Korea's indigenous AI model project faces debate over use of open-source components

By Kim Dong-young Posted : January 14, 2026, 14:17 Updated : January 14, 2026, 14:17
Graphics by AJP Song Ji-yoon
 
SEOUL, January 14 (AJP) - South Korea's government-backed initiative to develop an indigenous artificial intelligence foundation model is facing scrutiny over whether the use of open-source components from Chinese firms aligns with the project's definition of "sovereign AI."

The Ministry of Science and ICT is set to announce Thursday the results of the first evaluation round for bidders in the national AI foundation model project.

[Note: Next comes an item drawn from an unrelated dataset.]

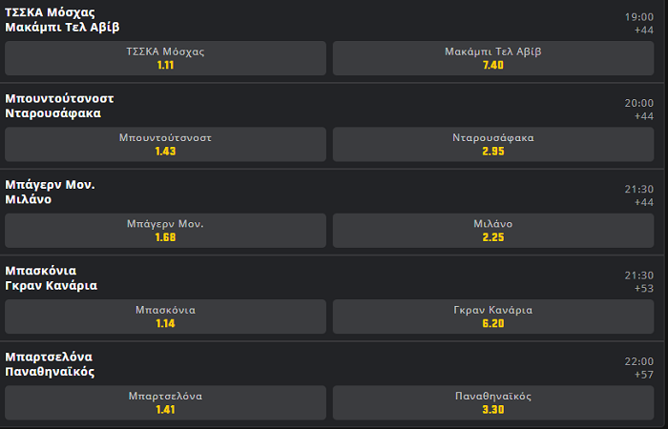The width and height of the screenshot is (668, 429).
Task: Select Μακάμπι Τελ Αβίβ odds 7.40
Action: pyautogui.click(x=493, y=58)
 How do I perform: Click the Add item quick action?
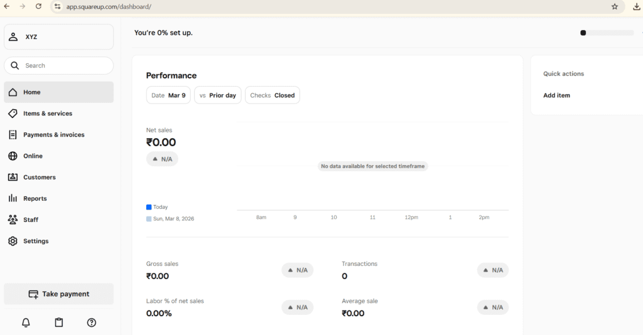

Of the five contenders — Naver Cloud, NC AI, Upstage, SK Telecom and LG AI Research — one will be eliminated in the initial cut.

The project was launched under the banner of "Leaping into the world's top three AI powers," with the government positioning it as a sovereign AI development effort. 

Eligible models were defined as those developed domestically from design through pre-training, excluding derivative models fine-tuned from foreign systems. 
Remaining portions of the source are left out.